LARGO - This time, Troy Merck Jr. kept his mouth shut.
In Merck's third trial, jurors deliberated for just more than two hours Friday before recommending to a Pinellas-Pasco circuit court judge that Merck, 32, be executed for the 1991 killing of a man outside a Pinellas Park bar.
The first time a jury brought back a death recommendation in 1993, Merck started singing a song as bailiffs led him to jail. Another time, he gave the victim's family a sarcastic thumbs-up.
On Friday, jurors again recommended, with a 9-to-3 vote, that Judge Brandt Downey sentence Merck to death rather than life in prison with no possibility of parole for 25 years.
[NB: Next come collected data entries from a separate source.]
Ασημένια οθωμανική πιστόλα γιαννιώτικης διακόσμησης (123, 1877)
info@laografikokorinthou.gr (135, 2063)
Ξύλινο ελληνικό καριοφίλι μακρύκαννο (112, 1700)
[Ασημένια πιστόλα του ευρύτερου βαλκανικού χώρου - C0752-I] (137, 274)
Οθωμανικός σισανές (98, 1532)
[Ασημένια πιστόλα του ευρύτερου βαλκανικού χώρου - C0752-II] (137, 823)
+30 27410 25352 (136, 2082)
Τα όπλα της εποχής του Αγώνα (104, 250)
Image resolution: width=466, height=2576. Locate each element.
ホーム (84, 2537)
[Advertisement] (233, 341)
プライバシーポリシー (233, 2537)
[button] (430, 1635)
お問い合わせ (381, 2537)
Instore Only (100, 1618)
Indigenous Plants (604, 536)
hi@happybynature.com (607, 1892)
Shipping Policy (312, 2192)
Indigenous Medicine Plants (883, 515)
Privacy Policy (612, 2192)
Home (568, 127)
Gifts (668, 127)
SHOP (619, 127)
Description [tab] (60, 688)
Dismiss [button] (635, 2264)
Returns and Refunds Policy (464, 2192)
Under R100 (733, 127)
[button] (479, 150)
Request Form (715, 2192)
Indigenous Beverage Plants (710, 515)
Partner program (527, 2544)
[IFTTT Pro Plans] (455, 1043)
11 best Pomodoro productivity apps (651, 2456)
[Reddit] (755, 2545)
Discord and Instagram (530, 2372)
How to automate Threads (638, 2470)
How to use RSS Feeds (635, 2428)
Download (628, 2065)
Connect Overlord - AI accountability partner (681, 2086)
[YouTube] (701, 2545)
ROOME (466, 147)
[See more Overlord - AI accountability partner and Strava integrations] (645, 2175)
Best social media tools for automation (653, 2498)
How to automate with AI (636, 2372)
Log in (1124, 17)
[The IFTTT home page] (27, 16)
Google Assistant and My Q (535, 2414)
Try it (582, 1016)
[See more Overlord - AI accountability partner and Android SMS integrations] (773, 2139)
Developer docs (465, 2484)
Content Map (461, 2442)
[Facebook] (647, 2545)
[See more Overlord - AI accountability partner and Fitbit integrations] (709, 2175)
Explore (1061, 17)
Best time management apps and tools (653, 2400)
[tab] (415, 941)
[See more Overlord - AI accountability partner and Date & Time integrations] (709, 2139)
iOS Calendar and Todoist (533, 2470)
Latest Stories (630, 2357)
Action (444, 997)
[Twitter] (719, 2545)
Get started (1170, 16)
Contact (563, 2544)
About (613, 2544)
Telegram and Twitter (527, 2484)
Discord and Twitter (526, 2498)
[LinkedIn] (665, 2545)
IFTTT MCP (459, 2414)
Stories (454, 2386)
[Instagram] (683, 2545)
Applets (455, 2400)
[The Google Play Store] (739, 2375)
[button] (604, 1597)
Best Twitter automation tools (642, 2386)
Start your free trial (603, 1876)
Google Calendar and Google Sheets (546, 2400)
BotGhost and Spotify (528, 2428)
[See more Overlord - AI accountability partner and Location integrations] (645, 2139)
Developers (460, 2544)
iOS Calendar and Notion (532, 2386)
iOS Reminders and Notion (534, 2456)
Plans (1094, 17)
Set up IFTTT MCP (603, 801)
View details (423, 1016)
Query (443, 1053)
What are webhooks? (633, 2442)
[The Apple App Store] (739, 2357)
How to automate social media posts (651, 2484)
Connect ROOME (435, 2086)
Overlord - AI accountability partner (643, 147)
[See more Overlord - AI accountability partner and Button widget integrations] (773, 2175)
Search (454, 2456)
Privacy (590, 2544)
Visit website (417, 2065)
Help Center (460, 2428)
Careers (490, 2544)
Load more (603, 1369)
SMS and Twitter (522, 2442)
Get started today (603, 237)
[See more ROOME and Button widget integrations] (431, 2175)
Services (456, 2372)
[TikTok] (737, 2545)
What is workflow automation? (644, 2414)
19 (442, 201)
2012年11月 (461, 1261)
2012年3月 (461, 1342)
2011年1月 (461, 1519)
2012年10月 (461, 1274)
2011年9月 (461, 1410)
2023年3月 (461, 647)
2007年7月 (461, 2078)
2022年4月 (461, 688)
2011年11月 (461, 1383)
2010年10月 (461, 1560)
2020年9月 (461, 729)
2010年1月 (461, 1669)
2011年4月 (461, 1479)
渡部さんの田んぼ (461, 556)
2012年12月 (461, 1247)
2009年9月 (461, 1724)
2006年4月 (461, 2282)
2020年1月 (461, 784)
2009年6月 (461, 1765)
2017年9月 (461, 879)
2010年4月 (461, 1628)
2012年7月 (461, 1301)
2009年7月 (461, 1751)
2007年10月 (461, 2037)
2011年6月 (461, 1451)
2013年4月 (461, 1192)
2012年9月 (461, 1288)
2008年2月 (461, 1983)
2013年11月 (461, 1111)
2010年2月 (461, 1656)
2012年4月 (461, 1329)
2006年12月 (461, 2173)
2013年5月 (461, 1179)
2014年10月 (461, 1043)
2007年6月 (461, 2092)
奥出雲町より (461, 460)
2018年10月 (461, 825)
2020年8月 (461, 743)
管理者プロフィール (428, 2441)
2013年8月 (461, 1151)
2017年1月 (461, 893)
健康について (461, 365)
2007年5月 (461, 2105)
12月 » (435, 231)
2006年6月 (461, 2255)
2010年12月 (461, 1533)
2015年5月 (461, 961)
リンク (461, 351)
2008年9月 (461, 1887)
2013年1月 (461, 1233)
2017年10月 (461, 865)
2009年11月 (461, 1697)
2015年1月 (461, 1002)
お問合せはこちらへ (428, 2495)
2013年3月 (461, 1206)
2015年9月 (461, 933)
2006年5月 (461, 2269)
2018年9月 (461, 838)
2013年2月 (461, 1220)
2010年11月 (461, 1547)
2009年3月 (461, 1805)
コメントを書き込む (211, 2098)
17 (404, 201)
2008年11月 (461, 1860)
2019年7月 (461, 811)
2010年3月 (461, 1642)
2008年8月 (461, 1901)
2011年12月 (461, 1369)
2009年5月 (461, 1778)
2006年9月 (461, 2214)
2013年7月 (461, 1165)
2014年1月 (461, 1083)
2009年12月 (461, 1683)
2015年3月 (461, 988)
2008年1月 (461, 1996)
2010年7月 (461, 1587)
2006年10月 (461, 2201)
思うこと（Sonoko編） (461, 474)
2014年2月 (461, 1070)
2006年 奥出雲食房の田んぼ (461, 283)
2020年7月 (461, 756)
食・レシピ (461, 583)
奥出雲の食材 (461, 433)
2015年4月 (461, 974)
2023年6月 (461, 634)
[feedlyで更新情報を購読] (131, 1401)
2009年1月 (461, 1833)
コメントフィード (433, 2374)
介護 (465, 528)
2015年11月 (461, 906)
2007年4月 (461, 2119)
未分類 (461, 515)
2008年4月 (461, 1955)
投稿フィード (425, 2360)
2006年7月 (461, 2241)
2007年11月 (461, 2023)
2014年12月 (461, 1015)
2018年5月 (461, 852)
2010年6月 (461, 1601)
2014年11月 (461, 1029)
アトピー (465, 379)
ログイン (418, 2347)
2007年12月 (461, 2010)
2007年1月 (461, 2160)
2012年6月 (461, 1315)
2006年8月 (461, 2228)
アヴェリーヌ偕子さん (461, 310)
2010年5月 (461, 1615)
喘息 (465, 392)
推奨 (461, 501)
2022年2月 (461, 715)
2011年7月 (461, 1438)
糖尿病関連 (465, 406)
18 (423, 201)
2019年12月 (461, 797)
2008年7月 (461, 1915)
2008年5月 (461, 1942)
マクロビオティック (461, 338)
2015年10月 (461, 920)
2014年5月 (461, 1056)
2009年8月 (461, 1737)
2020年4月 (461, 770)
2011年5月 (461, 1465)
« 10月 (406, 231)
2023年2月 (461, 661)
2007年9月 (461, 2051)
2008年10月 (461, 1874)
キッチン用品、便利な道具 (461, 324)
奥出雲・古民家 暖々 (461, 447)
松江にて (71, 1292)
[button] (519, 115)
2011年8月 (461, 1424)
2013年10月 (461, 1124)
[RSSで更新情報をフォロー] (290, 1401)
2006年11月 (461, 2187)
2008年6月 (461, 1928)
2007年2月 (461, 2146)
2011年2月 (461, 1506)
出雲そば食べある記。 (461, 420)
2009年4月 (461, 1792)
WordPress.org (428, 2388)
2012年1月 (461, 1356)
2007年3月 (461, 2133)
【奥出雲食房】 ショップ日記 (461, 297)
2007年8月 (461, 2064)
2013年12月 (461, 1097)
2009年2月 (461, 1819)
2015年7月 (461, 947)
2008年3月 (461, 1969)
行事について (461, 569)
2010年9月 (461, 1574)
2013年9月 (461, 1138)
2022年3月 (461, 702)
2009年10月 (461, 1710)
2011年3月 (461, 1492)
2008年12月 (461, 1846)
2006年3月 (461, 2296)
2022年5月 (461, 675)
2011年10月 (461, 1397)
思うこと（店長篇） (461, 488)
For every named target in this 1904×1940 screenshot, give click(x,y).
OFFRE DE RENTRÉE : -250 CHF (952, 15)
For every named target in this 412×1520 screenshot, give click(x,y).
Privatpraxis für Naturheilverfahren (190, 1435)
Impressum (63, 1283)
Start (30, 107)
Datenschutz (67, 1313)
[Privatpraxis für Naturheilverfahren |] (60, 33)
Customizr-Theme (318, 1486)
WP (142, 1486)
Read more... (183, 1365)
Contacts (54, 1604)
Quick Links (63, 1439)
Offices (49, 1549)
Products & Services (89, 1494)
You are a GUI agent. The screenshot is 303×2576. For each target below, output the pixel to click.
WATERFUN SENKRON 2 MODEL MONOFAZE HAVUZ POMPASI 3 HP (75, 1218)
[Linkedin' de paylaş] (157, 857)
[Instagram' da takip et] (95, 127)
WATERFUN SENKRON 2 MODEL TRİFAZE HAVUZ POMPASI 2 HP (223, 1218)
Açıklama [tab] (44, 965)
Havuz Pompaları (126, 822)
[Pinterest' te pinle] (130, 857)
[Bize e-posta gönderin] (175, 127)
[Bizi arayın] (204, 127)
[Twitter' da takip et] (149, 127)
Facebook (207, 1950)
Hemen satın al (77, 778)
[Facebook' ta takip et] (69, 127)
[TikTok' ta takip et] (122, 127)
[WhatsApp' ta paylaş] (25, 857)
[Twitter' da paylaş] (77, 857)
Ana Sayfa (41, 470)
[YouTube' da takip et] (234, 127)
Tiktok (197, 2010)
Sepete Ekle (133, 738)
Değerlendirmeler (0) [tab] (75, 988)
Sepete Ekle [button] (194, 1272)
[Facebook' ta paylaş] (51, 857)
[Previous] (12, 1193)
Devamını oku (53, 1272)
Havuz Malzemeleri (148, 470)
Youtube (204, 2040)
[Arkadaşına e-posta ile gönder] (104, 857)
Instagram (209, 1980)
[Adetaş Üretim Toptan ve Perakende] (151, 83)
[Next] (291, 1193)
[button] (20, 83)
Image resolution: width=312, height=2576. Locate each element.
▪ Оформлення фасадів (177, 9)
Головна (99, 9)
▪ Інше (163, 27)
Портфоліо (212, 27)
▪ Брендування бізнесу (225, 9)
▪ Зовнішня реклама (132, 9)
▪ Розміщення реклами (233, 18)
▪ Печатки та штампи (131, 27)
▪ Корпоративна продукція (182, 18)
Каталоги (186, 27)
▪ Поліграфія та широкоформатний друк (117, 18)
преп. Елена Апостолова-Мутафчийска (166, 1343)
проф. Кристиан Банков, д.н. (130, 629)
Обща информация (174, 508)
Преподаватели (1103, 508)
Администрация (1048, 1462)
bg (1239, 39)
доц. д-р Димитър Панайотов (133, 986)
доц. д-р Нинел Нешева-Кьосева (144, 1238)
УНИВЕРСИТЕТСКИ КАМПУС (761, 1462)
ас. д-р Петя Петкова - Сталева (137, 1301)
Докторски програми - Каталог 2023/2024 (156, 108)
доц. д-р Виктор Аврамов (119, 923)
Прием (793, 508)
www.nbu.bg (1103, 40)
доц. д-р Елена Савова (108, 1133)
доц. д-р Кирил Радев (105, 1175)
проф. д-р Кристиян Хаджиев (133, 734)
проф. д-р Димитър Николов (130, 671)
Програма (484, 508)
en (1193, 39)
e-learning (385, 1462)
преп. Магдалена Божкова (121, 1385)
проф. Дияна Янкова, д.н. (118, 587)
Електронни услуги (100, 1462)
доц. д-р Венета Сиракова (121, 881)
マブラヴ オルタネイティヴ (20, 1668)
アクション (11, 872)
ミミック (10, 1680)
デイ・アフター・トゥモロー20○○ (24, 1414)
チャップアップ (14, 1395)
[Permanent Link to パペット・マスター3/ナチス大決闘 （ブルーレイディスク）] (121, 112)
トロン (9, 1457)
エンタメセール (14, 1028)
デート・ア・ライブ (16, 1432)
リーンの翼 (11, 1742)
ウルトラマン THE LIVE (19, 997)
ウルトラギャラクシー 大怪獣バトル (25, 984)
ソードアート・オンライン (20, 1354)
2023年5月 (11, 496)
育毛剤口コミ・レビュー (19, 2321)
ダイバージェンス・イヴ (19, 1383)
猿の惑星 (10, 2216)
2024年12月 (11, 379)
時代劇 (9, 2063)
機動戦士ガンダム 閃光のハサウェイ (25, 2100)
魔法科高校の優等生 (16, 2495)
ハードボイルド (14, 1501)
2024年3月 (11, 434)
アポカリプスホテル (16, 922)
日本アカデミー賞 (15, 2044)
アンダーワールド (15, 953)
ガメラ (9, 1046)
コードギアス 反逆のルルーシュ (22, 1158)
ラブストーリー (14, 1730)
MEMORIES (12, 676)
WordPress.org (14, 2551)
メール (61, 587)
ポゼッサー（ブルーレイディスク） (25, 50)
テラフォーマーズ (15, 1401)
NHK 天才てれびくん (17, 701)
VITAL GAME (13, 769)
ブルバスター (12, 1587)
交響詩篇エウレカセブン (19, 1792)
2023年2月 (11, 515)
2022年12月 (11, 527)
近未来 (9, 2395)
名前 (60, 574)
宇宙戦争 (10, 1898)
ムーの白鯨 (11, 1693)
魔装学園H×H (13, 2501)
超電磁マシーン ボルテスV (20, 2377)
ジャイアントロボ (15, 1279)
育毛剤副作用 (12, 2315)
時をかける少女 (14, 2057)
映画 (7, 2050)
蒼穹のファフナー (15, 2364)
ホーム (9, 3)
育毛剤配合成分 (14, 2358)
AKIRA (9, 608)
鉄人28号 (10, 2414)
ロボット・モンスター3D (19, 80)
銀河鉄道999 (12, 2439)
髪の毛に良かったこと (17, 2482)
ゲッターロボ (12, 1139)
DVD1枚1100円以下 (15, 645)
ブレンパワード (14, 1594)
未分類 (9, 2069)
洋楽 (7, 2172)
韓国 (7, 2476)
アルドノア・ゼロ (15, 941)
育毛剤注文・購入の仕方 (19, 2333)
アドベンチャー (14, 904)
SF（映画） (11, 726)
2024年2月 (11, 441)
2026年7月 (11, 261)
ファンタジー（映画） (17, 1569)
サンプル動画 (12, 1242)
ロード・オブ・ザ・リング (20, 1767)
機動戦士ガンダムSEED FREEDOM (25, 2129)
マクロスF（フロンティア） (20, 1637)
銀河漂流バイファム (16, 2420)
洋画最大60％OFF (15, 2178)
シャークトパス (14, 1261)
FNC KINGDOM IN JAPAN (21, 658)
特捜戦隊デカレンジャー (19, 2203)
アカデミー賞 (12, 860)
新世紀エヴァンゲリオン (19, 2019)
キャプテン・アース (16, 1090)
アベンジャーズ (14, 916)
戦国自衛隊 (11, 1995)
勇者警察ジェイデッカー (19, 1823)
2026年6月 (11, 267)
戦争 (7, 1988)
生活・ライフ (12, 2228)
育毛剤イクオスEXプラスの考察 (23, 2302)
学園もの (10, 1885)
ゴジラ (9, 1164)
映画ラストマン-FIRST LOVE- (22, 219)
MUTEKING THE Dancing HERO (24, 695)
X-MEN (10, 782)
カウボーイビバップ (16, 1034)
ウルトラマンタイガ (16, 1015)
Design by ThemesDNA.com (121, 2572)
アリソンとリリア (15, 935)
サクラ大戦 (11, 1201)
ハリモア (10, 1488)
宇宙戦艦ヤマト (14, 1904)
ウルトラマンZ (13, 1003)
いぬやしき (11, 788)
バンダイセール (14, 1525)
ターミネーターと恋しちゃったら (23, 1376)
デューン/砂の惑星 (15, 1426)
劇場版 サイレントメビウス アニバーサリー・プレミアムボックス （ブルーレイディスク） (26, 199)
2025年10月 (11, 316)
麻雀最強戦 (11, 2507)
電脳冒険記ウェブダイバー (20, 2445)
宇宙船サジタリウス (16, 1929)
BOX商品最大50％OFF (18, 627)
The final decision is Downey's, but by law the judge must give the jury recommendation great weight.
No sentencing date is set.
Merck's two previous death sentences were overturned by the Florida Supreme Court, which affirmed Merck's conviction. The high court ordered the selection of new juries to recommend a sentence after procedural errors.
On Oct. 11, 1991, James A. Newton and several friends went to the City Lites nightclub near Pinellas Park to celebrate his 25th birthday and the birth of his second child. When Newton's party left the club, they found Merck, then 19, leaning on one of their cars.
They asked him to move. Merck tried to pick a fight. Newton, a Little League coach, refused.
So Merck attacked Newton with a hunting knife, stabbing him in the back and chest. Yelling "Happy birthday!" Merck lifted Newton's head by the hair and slashed at his face, then twisted the knife in his neck. Defense attorney Michael Schwartzberg said Merck was an alcoholic and that his drinking and tortured childhood could be used as a reason for a life sentence.
But prosecutors Richard Ripplinger and Brian Daniels told jurors that alcohol was just a poor excuse for Merck's brutality.
James Newton "was a man just trying to stand by his friend," Ripplinger told jurors.